Biswas Baral
Not a single government in Nepal has served out a full five-year term since the restoration of democracy in 1990. The federal government to be formed after the November 20, 2022, elections is unlikely to be an exception.
In the recent elections, the Nepali Congress, the traditional champion of liberal democracy, emerged at the top, winning 89 seats in the 275-member federal lower house. Hot on its heels was the Communist Party of Nepal-Unified Marxist-Leninist (CPN-UML), the torchbearer of leftist politics, with 78 seats. The CPN (Maoist Center), the revolutionary force that waged a decade-long armed insurgency to overthrow the old unitary state, came in third, with 32 seats.
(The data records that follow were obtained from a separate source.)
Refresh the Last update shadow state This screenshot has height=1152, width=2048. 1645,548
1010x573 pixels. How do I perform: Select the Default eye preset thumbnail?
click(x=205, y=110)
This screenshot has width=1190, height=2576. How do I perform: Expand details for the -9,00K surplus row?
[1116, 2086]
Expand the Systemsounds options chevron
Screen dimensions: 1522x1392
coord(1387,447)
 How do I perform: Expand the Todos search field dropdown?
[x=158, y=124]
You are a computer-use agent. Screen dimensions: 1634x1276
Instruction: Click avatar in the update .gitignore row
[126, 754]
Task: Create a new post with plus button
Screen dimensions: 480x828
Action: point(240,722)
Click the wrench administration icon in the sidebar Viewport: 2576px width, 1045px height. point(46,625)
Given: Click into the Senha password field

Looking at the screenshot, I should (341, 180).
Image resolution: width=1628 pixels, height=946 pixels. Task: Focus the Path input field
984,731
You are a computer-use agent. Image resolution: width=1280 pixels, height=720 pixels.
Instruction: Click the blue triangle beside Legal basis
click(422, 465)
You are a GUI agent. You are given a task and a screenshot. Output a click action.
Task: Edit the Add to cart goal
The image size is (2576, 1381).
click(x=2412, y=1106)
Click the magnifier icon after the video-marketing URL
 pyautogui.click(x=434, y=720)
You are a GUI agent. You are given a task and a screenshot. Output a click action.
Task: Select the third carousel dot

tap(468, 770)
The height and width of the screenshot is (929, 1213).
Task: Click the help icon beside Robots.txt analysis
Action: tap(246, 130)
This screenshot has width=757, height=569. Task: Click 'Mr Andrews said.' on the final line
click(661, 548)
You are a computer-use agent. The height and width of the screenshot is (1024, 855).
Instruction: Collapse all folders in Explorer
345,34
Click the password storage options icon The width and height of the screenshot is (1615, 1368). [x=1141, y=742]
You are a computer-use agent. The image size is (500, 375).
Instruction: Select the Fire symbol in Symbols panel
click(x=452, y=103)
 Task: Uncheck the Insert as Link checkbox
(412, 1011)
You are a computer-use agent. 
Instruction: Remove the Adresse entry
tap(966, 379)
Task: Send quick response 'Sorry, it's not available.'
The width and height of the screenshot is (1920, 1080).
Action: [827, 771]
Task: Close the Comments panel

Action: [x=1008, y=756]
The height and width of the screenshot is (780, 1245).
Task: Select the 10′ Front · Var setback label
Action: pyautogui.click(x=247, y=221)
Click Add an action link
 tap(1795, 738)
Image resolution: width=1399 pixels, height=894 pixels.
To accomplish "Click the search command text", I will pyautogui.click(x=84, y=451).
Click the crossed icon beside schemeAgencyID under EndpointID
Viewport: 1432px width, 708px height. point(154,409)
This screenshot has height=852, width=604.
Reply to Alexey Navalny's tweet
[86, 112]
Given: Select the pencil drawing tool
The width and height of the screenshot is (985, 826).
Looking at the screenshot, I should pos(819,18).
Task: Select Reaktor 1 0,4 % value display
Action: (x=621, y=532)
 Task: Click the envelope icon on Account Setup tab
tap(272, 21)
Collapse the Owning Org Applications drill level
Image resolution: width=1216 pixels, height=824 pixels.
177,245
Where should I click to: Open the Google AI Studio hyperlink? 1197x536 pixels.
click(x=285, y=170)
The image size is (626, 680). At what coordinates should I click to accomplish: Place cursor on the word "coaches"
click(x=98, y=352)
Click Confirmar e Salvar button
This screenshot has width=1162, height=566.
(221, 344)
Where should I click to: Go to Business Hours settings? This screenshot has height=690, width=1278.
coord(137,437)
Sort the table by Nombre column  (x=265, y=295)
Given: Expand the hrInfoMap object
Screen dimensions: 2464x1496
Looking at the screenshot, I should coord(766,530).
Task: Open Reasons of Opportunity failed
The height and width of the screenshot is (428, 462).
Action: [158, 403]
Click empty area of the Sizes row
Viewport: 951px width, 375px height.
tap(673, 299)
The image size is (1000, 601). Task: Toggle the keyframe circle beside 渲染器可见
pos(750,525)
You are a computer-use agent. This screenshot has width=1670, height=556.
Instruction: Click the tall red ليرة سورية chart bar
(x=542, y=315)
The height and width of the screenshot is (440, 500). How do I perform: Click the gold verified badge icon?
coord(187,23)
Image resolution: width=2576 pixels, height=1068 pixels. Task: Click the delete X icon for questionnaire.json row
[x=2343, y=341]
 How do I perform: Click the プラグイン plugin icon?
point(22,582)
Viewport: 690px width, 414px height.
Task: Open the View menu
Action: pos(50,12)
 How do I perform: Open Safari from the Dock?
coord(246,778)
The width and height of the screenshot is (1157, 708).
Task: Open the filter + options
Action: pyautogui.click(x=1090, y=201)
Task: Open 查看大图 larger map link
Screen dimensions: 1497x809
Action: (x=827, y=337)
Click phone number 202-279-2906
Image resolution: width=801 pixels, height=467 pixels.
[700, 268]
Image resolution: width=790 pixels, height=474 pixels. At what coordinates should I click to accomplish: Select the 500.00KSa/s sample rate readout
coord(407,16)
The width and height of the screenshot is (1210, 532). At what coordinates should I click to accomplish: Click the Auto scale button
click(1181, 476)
In the previous elections in 2017, at a time when the UML and the Maoists had struck an electoral alliance, they won 121 and 53 seats, respectively. The two parties later united to give birth to a behemoth leftist force in the form of the Nepal Communist Party (NCP). The unified party went on to form governments at the center as well as in six of the country’s seven provinces. People had given the communist coalition an overwhelming mandate to rule for five years; they had voted in favor of stability.
But it wasn’t meant to be. As suspected at the time of their merger, the two communist parties had come together not because they were ideological cousins but because the merger suited the political ambitions of both UML Chairman K.P. Oli and his Maoist Center counterpart, Pushpa Kamal Dahal.
They had a “gentleman’s agreement” that each would lead the government for two and a half years. Oli got first crack at the top executive post, but when the time came to switch he refused to step down. Feeling betrayed, in March 2021 Dahal walked away to revive his old political outfit; at the same time, a big chunk of the UML also broke away from the mothership.
Then, in July 2021, the Supreme Court dismissed the Oli government when he tried to unconstitutionally dissolve the federal lower house and call snap elections. Removing Oli from office, the court declared Congress leader Sher Bahadur Deuba the new prime minister. Joining him in the new government was the Maoist Center, plus three smaller parties.
Four of the five parties in the ruling coalition decided to jointly contest the 2022 elections. The coalition had been cobbled together out of the necessity of unseating an increasingly authoritarian Oli, but electorally, it was an unnatural amalgam. The Congress and the Maoist Center are ideological opposites. So when the Congress asked its traditional voters to again support Maoist Center candidates, some declined.